Other Apps Worth Considering

  • Anki (free/paid): Flashcard app with spaced repetition. Create your own cards from words you encounter in daily life. The most effective vocabulary tool if you are willing to put in the effort to build decks.
  • SpanishPod101 (subscription): Audio lessons organized by level. Good for commute listening.
  • Tandem (free): Language exchange app that matches you with native Spanish speakers who want to learn your language. Free conversation practice with real people.

Immersion Tips: Learning Spanish by Living in Barcelona

The best language learning happens outside the classroom. Barcelona offers countless opportunities to practice Spanish every day if you make the effort to seek them out.

1. Change Your Phone and Apps to Spanish

This small change forces you to read Spanish constantly. Settings menus, app notifications, social media: it all becomes passive learning. It is annoying for the first week and then it becomes normal.

2. Shop at Mercadona (and Talk to the Staff)

Mercadona is Spain's most popular supermarket chain, and the staff are friendly. Practice asking where things are: "Donde esta el aceite de oliva?" (Where is the olive oil?). Read product labels. Learn food vocabulary naturally by buying groceries.

3. Use Bicing and Public Transport

The Bicing bike-sharing system and the Barcelona metro are covered in Spanish and Catalan signage. Read everything. Station names, safety instructions, line maps. This passive exposure adds up.

4. Watch Spanish TV with Spanish Subtitles

Not English subtitles. Spanish subtitles. This trains your brain to connect spoken and written Spanish. Start with shows you have already seen in English (many Netflix originals have Spanish audio and subtitles). Progress to Spanish-language shows: "La Casa de Papel," "Elite," and "Las Chicas del Cable" are good starting points.

5. Join a Language Exchange (Intercambio)

Barcelona has a thriving language exchange scene. Bars and cafes host weekly intercambio events where you spend 30 minutes speaking Spanish and 30 minutes speaking English (or your native language) with a partner. Popular ones include those at travel bars in the Gothic Quarter and Eixample. Check Meetup.com or Facebook groups for schedules.

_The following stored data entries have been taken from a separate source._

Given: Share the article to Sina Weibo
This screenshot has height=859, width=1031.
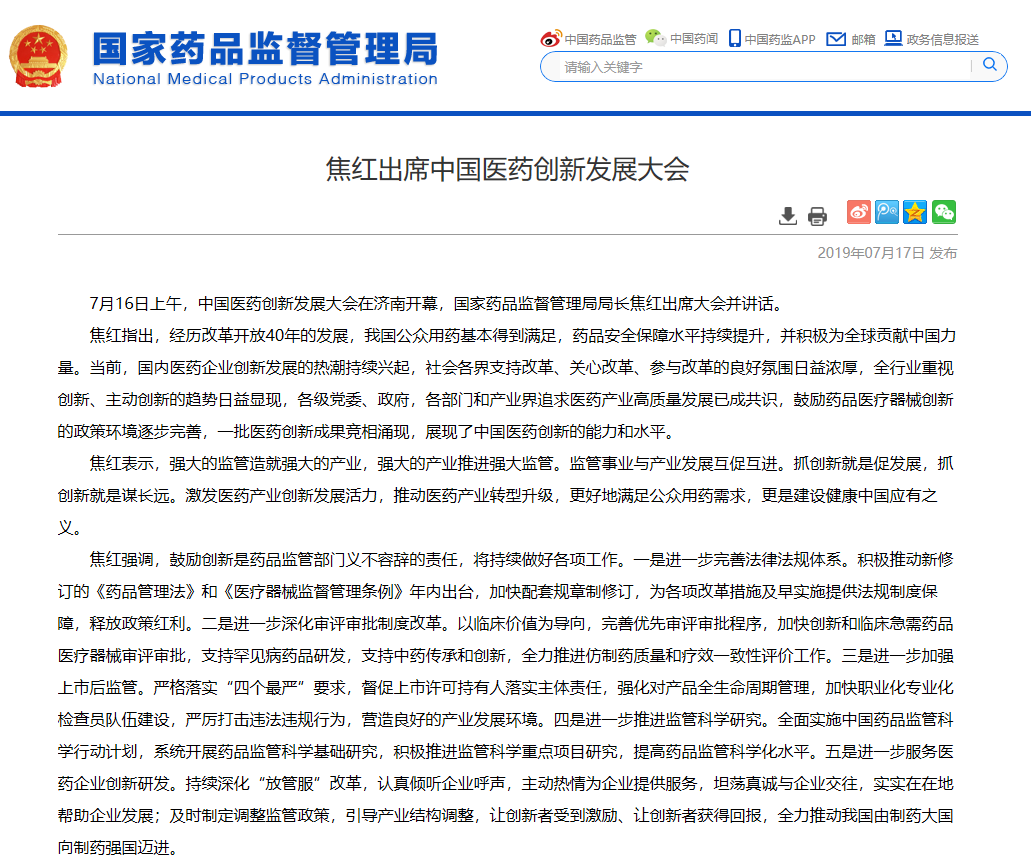Looking at the screenshot, I should tap(859, 212).
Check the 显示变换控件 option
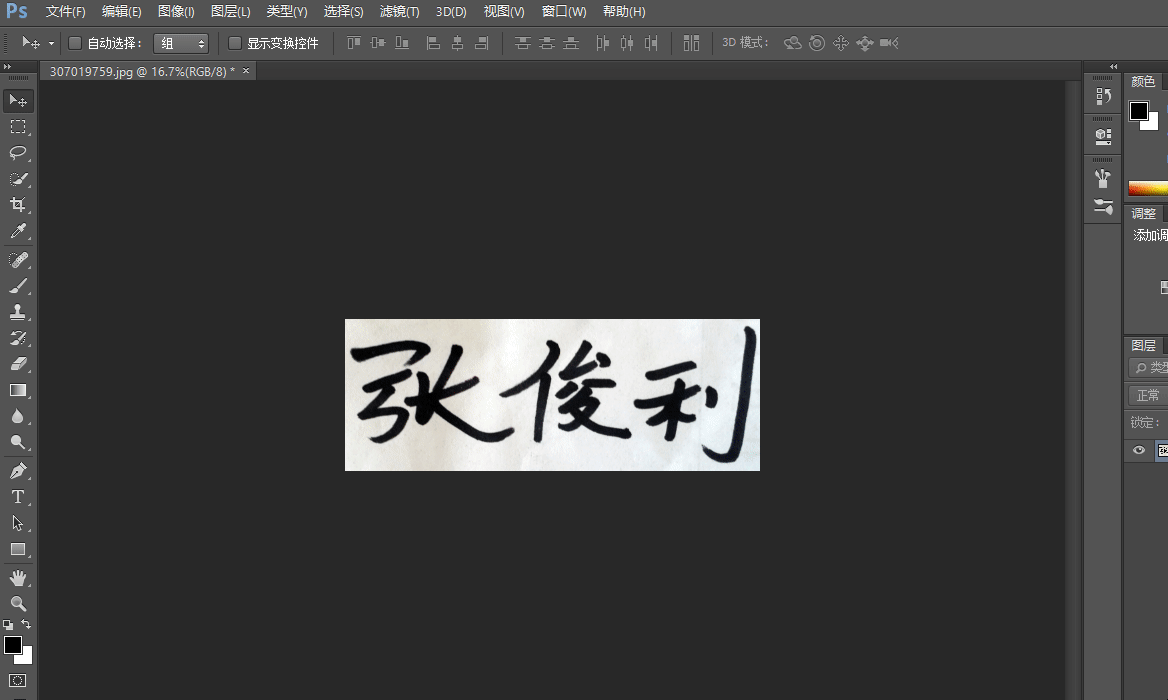Screen dimensions: 1168x700 pos(235,43)
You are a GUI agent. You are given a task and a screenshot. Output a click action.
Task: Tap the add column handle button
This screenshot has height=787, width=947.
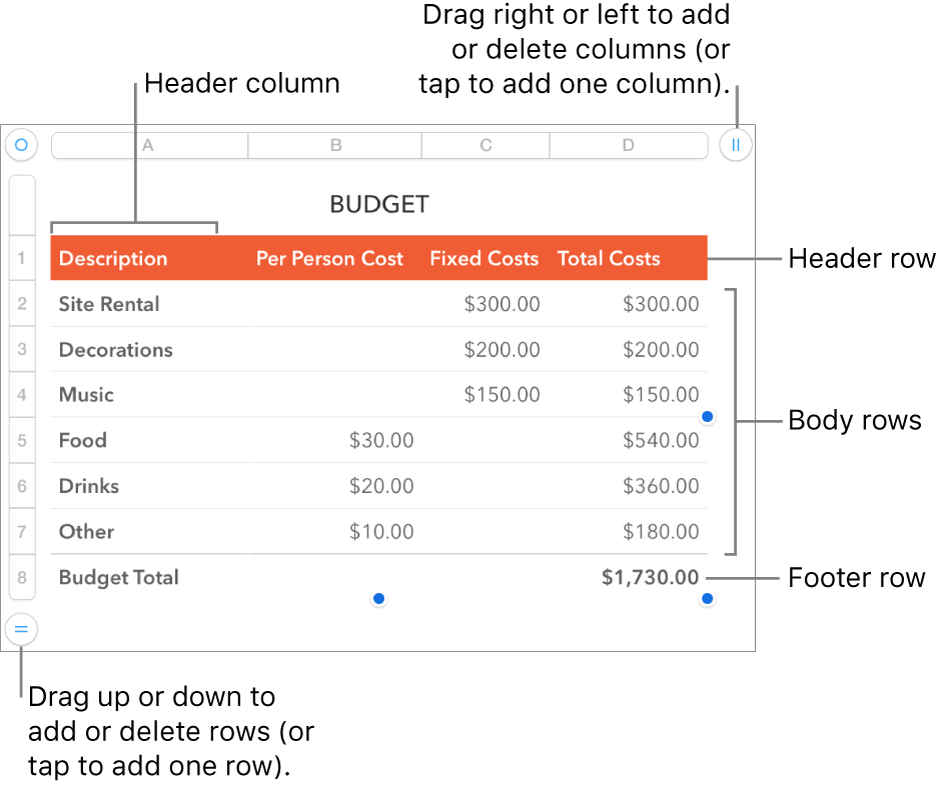point(735,145)
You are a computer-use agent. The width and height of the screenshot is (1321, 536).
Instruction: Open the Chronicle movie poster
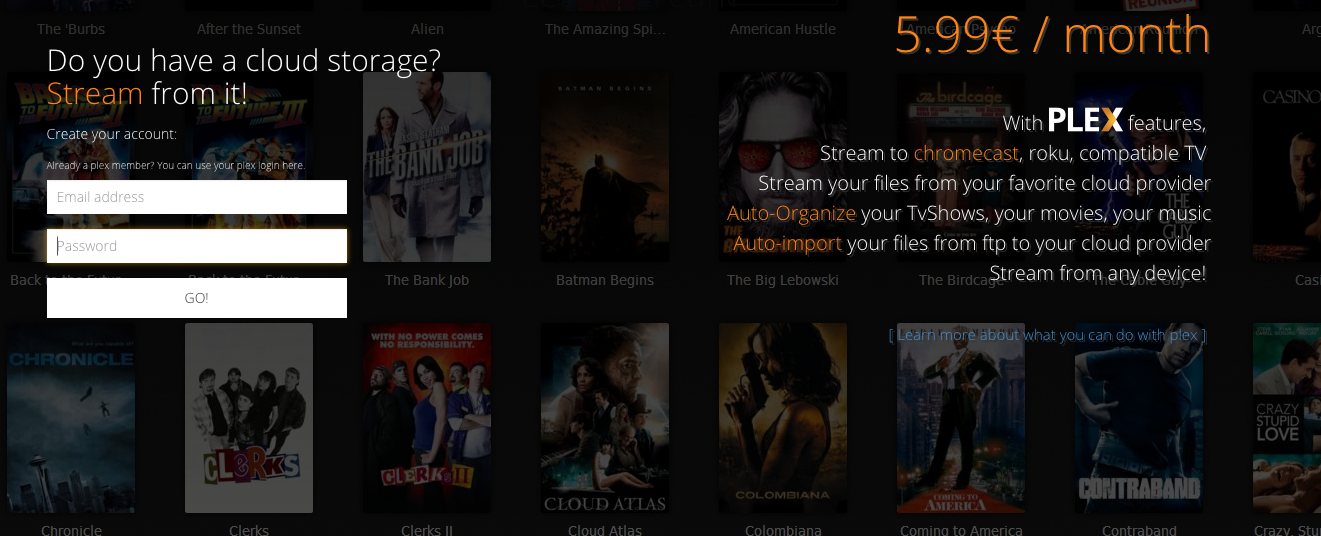[x=71, y=417]
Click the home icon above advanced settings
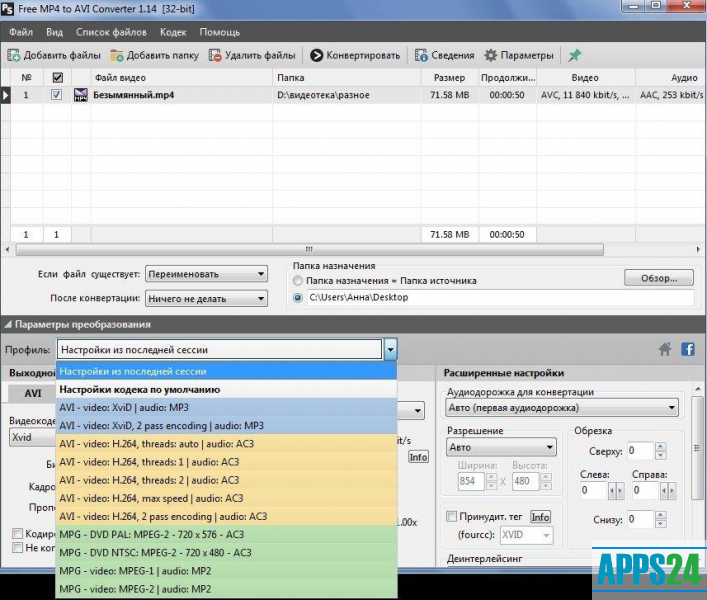This screenshot has height=600, width=707. click(x=665, y=349)
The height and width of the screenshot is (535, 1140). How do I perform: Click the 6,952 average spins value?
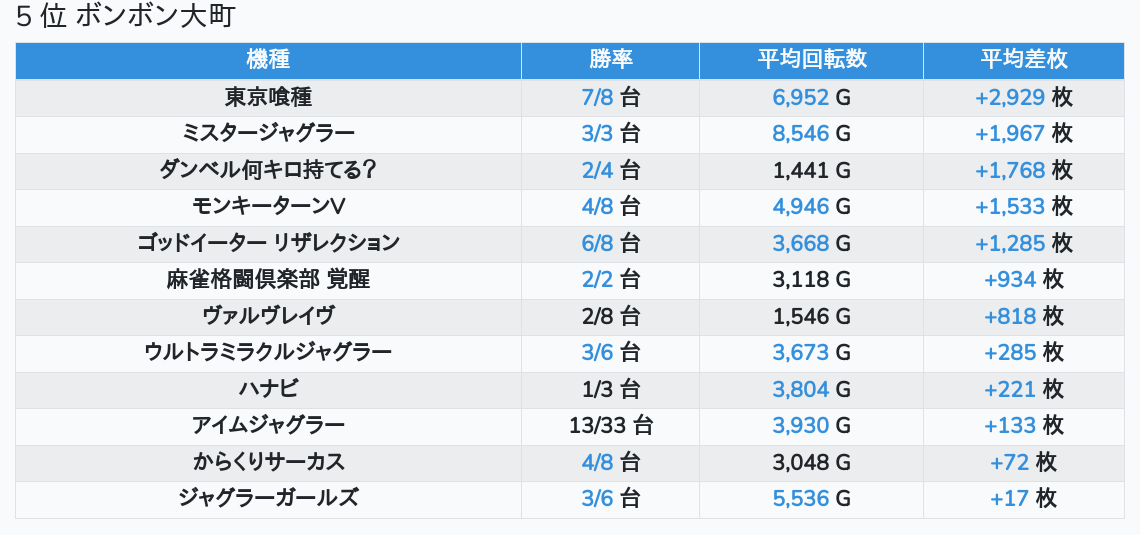(x=800, y=97)
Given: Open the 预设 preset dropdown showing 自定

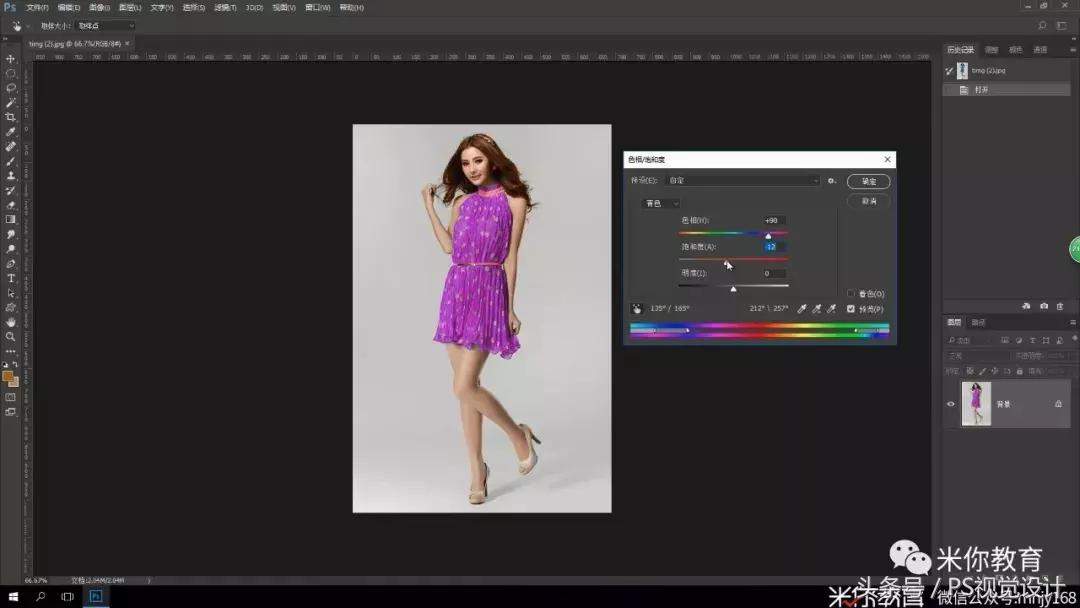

6. Read Local News in Spanish

Start with children's news sites or simplified Spanish news (like News in Slow Spanish), then progress to La Vanguardia or El Periodico. Reading builds vocabulary and grammar understanding faster than speaking because you can go at your own pace and look up words.

7. Talk to Your Neighbors

This sounds obvious, but many expats live in English-speaking bubbles. Say "buenos dias" to your neighbors, chat with the portero (doorman) if your building has one, and engage in small talk at the panaderia. These micro-conversations compound over months.

From our experience:

Kids and Language Learning

If your children attend a public or concertada school in Barcelona, they will learn Catalan and Spanish through immersion. You do not need to worry about teaching them; the school handles it. But here is what to expect and how to support them.

The Timeline for Kids

  • Ages 3-6: Near-native fluency in Catalan and strong Spanish within 12-18 months
  • Ages 7-10: Conversational Catalan in 6-12 months, academic fluency in 12-18 months
  • Ages 11-14: Conversational in 6-12 months, but academic catch-up takes 18-24 months
  • Ages 15+: The hardest transition. Full immersion in Catalan is socially and academically challenging. Consider international school or intensive language support.

How to Support Your Kids

  1. Do not panic in the first months. The silent period (where your child understands but does not speak) is normal and can last 2-4 months.
  2. Maintain your home language. Speaking English (or your native language) at home does not slow down their Catalan/Spanish acquisition. It gives them a strong foundation for multilingualism.
  3. Read with them in Catalan/Spanish. Even if your own Catalan is basic, reading children's books together helps them and you.
  4. Encourage playdates with local kids. The playground is where real language learning happens for children.
  5. Trust the aula d'acollida. The Catalan school system's integration program for foreign children is well-designed and effective. Let the specialists do their work.

A Note on Trilingualism

Children in Barcelona public schools who come from non-Spanish, non-Catalan homes naturally develop trilingualism: their home language, Catalan (from school), and Spanish (from peers and media). This is genuinely one of the best gifts you can give your kids, even if the first few months are rough. By year two or three, your children will be switching effortlessly between three languages, and you will be amazed and slightly jealous.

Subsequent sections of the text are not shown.